Des scandales, l'Académie devait en provoquer encore quelques autres jusqu'en 1933, date à laquelle nous arrêtons le recensement. On connaît le scandale provoqué par l'élimination de Georges Bernanos, en 1926, alors qu'on voyait déjà, dans Sous le soleil de Satan, un des grands livres de l'époque. En 1931, l'élection de Jean Fayard, le fils du richissime éditeur, ne manque pas de provoquer des remous. La coupe déborde lorsque les Dix, le 8 décembre 1932, recalent, après un seul tour de scrutin, Louis-Ferdinand Céline en préférant Les Loups de Guy Mazeline à son Voyage au bout de la Nuit... Aussitôt, Lucien Descaves part en claquant la porte. Dans une note communiquée à la presse, il explique : "Mercredi dernier, notre vote avait été établi, M. Céline obtenait cinq voix dont celle de notre président, cotre cinq voix au lauréat d'aujourd'hui... et aujourd'hui, tout est renversé. Je me révolte contre ces manœuvres de dernière heure..."

Le scandale est énorme. Plusieurs journaux annoncent Le Voyage comme étant "le véritable Prix Goncourt". Les querelles s'enveniment. On s'envoie du papier timbré, on parle d'échanger ses témoins. Quant au recalé, il voit avec satisfaction monter vertigineusement la courbe de vente de son livre !

Nous ne saurions terminer sans rendre hommage au seul recalé qui fut heureux de l'être et qui s'en explique avec beaucoup de verve : "Le Prix Goncourt n'ajoute peut-être rien à la littérature, mais il la sert malgré tout, comme les cloches de l'église : en sonnant le rappel des distraits... Pendant des jours, la presse parle de tous les concurrents, on discute leurs livres, on soupèse leurs chances, et il arrive que le candidat battu soit lancé par le bruit de son échec. Comme Céline. Et moi-même..."

Et Roland Dorgelès - car c'est lui l'oiseau rare ! - se félicite que les juges de 1919 aient préféré à ses Croix de bois le livre de Marcel Proust qui, sans le label des Goncourt, aurait beaucoup plus difficilement touché le grand public.

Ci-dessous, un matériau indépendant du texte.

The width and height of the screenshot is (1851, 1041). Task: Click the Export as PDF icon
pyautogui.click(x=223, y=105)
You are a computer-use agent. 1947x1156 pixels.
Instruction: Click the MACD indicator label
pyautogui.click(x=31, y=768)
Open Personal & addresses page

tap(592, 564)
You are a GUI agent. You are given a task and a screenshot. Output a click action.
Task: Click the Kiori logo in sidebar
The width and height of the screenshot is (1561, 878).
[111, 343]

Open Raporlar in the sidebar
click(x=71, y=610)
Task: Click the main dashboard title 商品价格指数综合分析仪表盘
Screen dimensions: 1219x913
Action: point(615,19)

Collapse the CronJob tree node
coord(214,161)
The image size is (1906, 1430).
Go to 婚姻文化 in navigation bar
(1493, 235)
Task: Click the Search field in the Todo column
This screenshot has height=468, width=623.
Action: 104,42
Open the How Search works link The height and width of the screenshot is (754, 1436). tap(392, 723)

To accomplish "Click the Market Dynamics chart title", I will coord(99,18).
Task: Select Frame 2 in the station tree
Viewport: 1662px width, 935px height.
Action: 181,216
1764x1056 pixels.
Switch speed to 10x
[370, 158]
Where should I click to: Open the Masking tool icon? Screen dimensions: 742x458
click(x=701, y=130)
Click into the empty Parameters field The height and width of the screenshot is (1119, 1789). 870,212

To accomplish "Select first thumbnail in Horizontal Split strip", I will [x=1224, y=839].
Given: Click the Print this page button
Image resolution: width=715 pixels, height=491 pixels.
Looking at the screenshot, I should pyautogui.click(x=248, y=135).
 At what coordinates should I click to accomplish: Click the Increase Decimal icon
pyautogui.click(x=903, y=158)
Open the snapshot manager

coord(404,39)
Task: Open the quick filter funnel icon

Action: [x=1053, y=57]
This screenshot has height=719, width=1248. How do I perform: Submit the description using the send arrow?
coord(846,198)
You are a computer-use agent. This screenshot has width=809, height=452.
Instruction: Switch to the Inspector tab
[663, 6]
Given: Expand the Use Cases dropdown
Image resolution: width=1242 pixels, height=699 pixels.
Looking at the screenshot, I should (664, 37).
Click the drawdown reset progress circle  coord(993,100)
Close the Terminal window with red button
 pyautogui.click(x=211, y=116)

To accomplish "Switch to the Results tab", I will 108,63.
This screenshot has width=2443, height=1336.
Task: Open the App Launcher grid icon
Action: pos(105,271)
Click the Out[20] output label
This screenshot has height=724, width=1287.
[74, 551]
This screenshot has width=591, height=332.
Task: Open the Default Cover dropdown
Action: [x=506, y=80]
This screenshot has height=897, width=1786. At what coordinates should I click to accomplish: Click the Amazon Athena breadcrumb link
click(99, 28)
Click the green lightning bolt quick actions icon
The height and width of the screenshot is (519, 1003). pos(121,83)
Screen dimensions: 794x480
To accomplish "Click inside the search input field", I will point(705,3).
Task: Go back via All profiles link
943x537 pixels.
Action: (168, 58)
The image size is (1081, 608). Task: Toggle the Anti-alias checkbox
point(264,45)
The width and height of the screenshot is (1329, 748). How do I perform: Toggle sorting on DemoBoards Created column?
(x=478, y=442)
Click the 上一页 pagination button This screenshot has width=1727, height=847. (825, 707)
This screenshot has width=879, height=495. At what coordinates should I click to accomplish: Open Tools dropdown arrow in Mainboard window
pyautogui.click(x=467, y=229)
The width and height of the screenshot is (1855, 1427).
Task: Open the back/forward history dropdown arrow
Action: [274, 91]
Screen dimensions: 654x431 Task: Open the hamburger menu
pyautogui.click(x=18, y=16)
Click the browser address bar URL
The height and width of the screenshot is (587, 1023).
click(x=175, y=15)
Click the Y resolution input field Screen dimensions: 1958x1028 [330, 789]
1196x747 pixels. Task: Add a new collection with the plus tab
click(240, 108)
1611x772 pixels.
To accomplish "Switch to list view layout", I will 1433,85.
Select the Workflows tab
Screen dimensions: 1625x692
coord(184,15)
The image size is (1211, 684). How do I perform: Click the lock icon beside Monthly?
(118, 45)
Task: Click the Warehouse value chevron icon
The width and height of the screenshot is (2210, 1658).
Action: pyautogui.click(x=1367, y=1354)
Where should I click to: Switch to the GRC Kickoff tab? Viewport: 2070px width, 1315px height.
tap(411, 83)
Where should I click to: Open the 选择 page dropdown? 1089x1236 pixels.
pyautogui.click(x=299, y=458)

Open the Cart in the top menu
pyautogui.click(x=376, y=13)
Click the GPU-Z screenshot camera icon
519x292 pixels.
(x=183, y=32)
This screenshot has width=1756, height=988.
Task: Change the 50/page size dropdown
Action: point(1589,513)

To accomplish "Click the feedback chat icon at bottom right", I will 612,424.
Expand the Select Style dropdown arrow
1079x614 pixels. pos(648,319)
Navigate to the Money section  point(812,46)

Bel exemple de modestie et de clairvoyance de la part d'un battu qui n'en devint pas moins un écrivain célèbre, et qui préside aujourd'hui cette Académie à laquelle il appartient, comme par le passé, de couronner, chaque année, en décembre, un auteur, et... de recaler les autres.

 

Notes

(1) Si nous avons limité cette étude aux trente premiers Prix Goncourt (1903-1933), c'est qu'il est difficile d'évoquer les "recalés" de la seconde moitié sans risquer de blesser des écrivains dont l'œuvre est, pour la plupart, loin d'être achevé.
(2) Au début, ni l'écrivain, ni l'éditeur ne devaient faire acte de candidature.
(3) "Ce prix sera donné au meilleur roman, au meilleur recueil de nouvelles, au meilleur volume d'impressions, au meilleur volume d'imagination, en prose, et exclusivement en prose, publié dans l'année".
(4) Si plusieurs femmes furent "placées" de 1903 à 1933, la première lauréate fut Elsa Triolet, en 1944 (pour Le Premier Accroc coûte 200 francs).
(5) Les journaux avaient laissé entendre que les 5 000 francs du prix ne seraient pas un luxe pour hâter la convalescence de Marc Elder.

 

© Jacques Alègre, Professeur de lettres, in L’Éducation n° 806, 24 novembre 1966.